[Stored data]
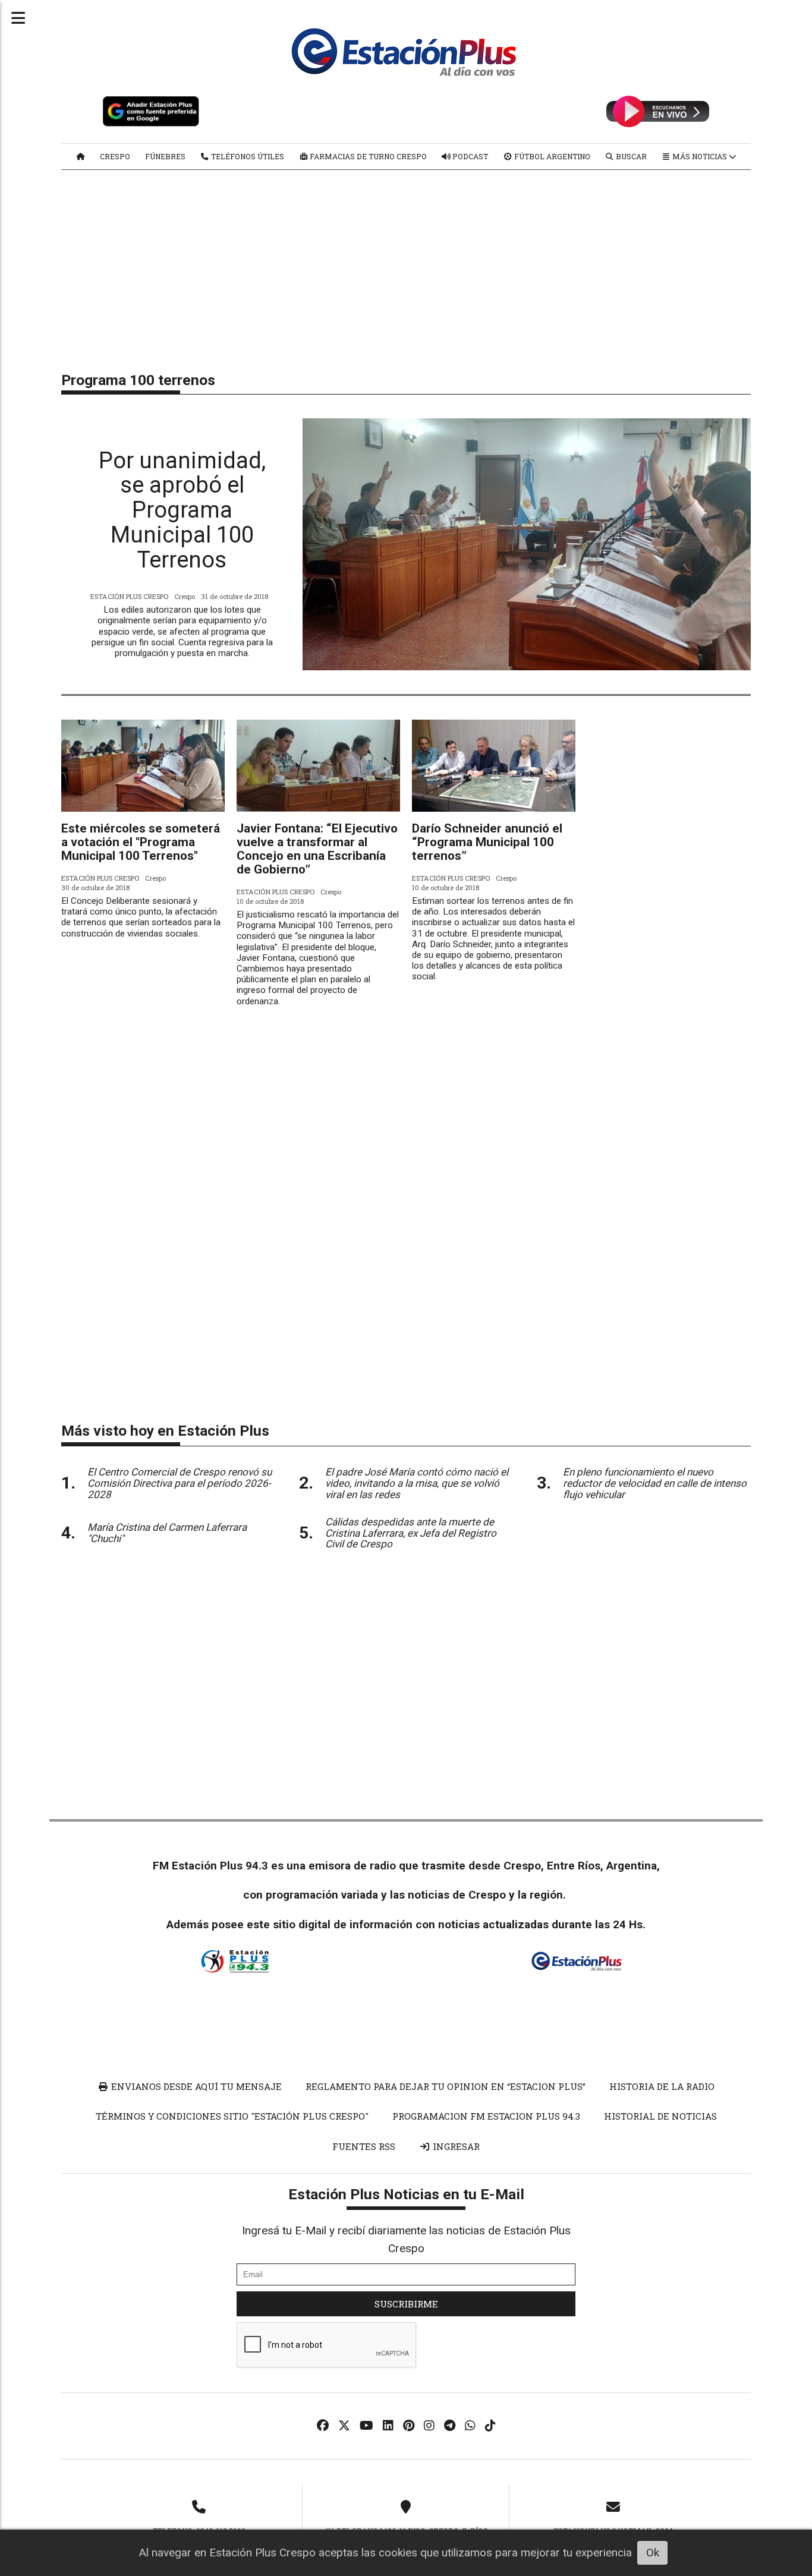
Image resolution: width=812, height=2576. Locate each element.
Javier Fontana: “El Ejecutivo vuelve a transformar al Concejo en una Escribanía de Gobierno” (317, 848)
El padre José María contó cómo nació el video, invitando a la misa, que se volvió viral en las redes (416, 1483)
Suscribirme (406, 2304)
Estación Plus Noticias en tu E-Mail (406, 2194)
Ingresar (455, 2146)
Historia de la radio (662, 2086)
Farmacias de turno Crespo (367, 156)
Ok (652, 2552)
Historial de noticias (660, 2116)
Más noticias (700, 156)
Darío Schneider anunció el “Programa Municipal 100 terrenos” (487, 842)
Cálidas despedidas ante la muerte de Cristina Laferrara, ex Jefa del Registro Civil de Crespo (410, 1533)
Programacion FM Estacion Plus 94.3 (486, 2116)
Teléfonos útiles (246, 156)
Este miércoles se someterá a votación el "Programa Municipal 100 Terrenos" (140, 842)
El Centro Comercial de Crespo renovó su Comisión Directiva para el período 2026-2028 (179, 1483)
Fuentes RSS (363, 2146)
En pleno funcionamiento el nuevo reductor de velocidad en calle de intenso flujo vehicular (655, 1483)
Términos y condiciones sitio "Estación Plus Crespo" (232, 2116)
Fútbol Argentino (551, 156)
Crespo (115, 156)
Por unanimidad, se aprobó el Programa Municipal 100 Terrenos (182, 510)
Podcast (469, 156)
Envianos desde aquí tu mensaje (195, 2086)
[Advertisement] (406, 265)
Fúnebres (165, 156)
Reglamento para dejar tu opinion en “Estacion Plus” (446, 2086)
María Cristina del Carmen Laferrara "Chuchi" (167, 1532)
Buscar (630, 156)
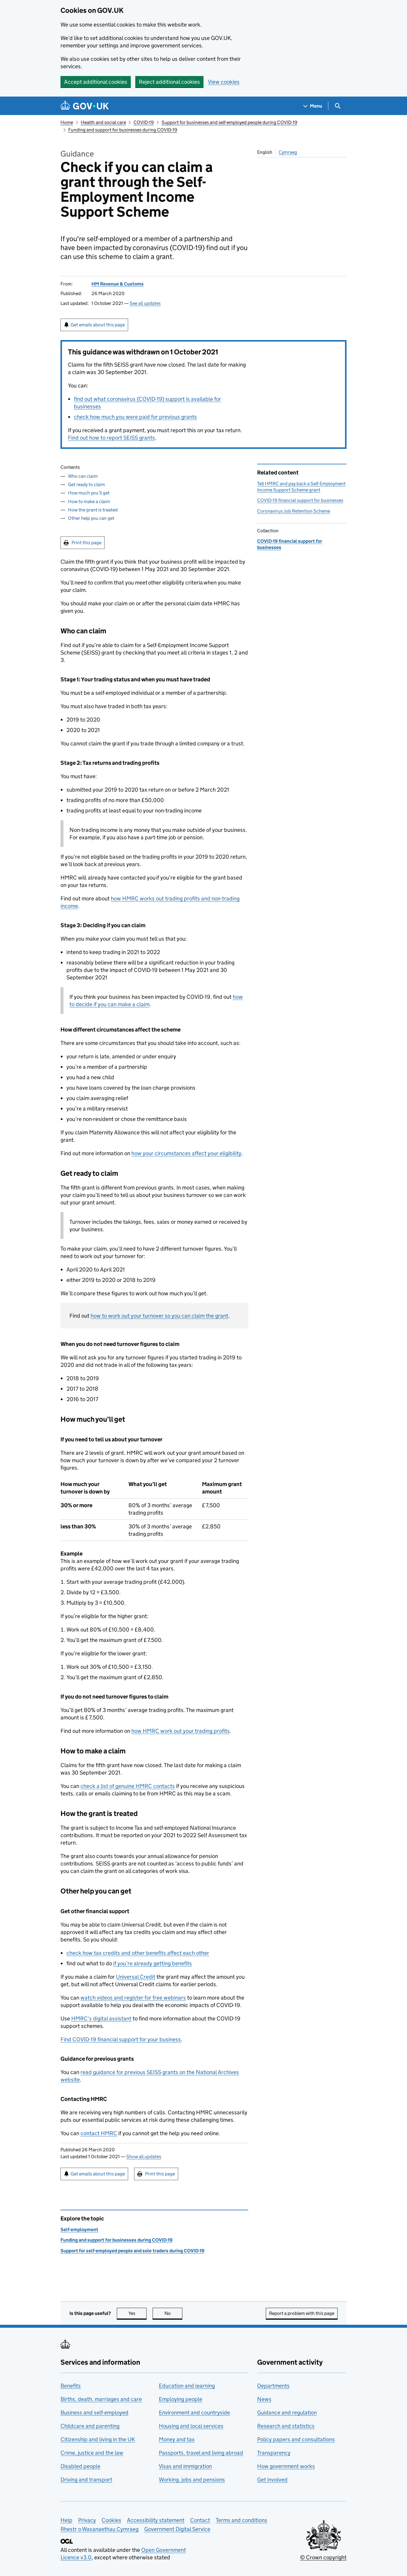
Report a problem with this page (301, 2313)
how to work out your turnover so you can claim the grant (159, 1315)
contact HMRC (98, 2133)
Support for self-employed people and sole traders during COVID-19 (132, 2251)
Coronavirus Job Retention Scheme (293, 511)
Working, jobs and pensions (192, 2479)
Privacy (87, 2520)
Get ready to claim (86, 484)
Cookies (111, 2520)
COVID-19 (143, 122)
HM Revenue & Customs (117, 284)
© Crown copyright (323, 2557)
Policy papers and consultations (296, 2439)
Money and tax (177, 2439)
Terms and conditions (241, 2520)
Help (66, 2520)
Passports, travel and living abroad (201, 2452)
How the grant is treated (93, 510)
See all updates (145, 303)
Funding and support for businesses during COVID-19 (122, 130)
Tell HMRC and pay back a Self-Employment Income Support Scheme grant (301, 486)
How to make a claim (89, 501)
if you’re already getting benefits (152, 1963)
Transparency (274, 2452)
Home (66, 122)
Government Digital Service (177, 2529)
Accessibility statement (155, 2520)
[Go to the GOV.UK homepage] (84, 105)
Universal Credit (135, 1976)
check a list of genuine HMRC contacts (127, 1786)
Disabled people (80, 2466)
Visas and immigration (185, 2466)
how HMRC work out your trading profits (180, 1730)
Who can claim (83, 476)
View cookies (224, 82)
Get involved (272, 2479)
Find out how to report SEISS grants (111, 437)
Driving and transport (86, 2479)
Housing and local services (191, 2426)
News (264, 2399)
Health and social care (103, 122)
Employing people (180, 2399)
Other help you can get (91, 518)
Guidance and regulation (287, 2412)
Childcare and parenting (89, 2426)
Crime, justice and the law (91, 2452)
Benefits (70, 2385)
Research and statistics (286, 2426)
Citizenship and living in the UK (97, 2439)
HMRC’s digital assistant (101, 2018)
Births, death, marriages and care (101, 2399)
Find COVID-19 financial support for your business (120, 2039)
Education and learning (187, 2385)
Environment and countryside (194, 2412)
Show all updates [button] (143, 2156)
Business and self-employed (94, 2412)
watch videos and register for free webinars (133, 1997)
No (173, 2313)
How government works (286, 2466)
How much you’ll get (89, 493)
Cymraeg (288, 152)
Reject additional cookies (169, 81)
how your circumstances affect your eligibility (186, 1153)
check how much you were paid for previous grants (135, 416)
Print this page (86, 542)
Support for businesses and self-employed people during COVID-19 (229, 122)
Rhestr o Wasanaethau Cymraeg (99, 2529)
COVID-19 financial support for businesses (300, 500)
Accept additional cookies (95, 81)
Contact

## TASK BRIEF
Set down, from the entries above, exactly the lines from the one with "Teléfonos útiles (246, 156)" up to and including the one with "Buscar (630, 156)", and no other lines.

## TASK ANSWER
Teléfonos útiles (246, 156)
Este miércoles se someterá a votación el "Programa Municipal 100 Terrenos" (140, 842)
El Centro Comercial de Crespo renovó su Comisión Directiva para el período 2026-2028 (179, 1483)
Fuentes RSS (363, 2146)
En pleno funcionamiento el nuevo reductor de velocidad en calle de intenso flujo vehicular (655, 1483)
Términos y condiciones sitio "Estación Plus Crespo" (232, 2116)
Fútbol Argentino (551, 156)
Crespo (115, 156)
Por unanimidad, se aprobó el Programa Municipal 100 Terrenos (182, 510)
Podcast (469, 156)
Envianos desde aquí tu mensaje (195, 2086)
[Advertisement] (406, 265)
Fúnebres (165, 156)
Reglamento para dejar tu opinion en “Estacion Plus” (446, 2086)
María Cristina del Carmen Laferrara "Chuchi" (167, 1532)
Buscar (630, 156)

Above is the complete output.